TUPE stands for the Transfer of Undertakings (Protection of Employment) Regulations 1981.
WHAT IS THE EFFECT OF THESE REGULATIONS?
The purpose of the Regulations is to protect employment rights when employees transfer from one
business (“the transferor”) to another (“the transferee”). The terms and conditions of employment of the
transferring employees are maintained when a business or an undertaking, or part of one, is transferred to
a new owner. The employees’ continuity of service is preserved as well as the original terms, but the
previous employer’s benefits relating to old age, invalidity or survivors under occupational pension
schemes are not transferred.
WHAT SORT OF BUSINESS TRANSFERS ARE AFFECTED BY TUPE?

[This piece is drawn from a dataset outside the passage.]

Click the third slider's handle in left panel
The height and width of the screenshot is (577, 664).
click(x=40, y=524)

It is likely that the following will be affected by the TUPE Regulations:
•
where a company buys another (and this is not by way of a share transfer)
•
where a sole trader or partnership transfers to another
•
where two companies cease and combine to form another company
•
where a contract to provide goods or services is transferred and as a result there is a transfer of a
business. Common examples in this category are cleaning, catering and security contracts. TUPE can
apply whether the contract was originally carried on in-house and is contracted out to another service
provider for the first time, or where one contractor loses a contract to another provider.

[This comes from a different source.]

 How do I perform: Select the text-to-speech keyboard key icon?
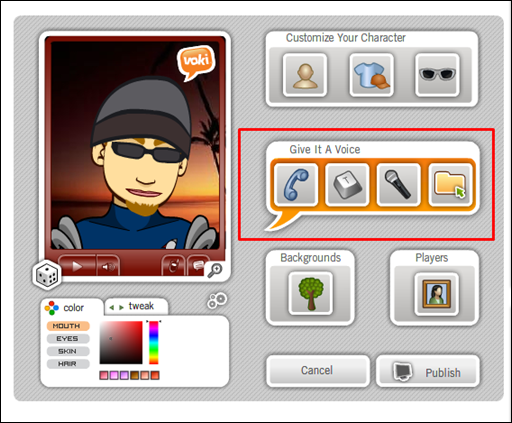347,184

The size of the business is irrelevant. TUPE can apply to any size of business.
WHAT TO LOOK FOR IN ORDER TO DECIDE THAT THERE IS A TRANSFER OF A BUSINESS
The regulations apply to the transfer of an undertaking. This means that there has to be a transfer of an
economic entity, which retains its identity before and after the transfer. There has to be a change in legal
ownership or in the person carrying on the undertaking (which is why a share transfer is not subject to the
TUPE regulations as the company remains the same). The undertaking does not have to be a commercial
enterprise; TUPE also applies to charities.
In considering whether there is a transfer of an undertaking, one first needs to consider if there is an
economic entity being transferred. This has been described as an “identifiable business entity”, “a stable
economic entity” and a “discreet economic entity”.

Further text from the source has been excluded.